### The records
↓↓↓

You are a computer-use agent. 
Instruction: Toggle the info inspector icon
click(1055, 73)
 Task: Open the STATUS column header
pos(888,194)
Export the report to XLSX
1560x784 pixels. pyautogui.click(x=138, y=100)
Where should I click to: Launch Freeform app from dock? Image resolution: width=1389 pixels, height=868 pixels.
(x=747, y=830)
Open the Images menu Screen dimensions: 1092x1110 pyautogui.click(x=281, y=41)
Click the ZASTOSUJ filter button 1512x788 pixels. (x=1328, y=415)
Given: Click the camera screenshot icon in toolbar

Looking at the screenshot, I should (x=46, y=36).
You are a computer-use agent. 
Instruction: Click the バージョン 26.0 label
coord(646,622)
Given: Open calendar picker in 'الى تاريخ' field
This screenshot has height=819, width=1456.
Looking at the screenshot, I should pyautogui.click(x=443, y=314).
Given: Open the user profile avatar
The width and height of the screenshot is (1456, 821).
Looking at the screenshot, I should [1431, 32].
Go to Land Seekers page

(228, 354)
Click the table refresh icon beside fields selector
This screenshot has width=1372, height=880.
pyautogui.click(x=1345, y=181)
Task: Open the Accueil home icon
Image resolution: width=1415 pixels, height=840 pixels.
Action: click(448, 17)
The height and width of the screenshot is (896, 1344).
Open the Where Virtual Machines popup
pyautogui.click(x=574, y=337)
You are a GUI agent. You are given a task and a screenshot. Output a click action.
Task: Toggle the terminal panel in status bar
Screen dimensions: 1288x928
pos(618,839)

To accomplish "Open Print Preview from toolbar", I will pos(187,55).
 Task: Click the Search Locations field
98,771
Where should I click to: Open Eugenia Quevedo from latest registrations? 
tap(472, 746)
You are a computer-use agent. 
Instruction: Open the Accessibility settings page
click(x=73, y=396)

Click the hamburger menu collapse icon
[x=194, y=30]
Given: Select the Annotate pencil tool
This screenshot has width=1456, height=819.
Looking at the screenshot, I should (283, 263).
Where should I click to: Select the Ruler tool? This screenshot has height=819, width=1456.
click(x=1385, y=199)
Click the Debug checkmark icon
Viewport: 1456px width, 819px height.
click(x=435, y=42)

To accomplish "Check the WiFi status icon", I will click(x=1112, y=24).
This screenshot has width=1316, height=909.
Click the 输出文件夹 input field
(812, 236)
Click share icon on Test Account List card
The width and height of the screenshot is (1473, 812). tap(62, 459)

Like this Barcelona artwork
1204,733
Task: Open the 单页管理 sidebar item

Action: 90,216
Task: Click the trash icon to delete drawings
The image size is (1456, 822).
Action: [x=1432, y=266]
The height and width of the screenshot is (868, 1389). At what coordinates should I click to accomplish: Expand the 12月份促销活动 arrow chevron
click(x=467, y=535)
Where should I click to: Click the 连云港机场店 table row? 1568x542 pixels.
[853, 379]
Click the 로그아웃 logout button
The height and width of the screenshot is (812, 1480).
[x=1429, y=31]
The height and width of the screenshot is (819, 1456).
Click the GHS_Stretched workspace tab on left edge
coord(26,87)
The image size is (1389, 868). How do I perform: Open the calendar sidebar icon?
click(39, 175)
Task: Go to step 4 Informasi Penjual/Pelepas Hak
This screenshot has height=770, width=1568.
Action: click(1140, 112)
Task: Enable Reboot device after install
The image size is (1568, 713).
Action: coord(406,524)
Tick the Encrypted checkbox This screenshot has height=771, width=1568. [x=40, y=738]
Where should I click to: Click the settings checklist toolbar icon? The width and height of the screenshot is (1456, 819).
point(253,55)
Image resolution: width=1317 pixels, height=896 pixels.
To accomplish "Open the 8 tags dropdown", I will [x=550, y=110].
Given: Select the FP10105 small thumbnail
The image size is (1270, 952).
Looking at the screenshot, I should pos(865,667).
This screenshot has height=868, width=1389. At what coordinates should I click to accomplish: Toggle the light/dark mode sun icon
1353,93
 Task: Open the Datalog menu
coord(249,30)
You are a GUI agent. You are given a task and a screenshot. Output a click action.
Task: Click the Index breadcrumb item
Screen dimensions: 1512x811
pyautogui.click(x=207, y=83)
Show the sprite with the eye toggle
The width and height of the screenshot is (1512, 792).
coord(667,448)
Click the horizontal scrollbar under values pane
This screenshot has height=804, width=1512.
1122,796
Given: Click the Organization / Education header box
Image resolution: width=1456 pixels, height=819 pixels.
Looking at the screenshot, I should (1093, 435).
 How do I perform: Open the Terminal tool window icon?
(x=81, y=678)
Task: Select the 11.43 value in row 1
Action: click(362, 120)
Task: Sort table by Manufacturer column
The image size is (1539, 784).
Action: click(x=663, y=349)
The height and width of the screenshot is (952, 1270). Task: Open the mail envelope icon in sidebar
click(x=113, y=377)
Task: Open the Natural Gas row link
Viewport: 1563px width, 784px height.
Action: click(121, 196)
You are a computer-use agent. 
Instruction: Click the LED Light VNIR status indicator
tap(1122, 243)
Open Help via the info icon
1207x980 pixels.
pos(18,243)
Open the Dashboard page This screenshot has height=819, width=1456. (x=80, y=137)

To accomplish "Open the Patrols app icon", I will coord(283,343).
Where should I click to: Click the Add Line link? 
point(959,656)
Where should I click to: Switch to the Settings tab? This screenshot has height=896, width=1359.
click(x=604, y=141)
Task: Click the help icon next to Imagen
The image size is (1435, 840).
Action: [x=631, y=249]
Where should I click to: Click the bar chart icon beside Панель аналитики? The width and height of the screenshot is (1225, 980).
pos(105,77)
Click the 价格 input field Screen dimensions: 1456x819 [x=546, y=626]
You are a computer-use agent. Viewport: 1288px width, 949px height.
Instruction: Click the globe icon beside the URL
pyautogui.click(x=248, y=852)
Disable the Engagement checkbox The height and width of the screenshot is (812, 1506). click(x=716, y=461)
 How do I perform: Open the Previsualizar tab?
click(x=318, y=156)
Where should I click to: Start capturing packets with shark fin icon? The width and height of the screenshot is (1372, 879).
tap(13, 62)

↑↑↑

### Problem to work on
Make a copy of each line in the records above that has the word "will".

### Solution to this problem
To accomplish "Open Print Preview from toolbar", I will pos(187,55).
To accomplish "Check the WiFi status icon", I will click(x=1112, y=24).
To accomplish "Open the 8 tags dropdown", I will [x=550, y=110].
To accomplish "Open the Patrols app icon", I will coord(283,343).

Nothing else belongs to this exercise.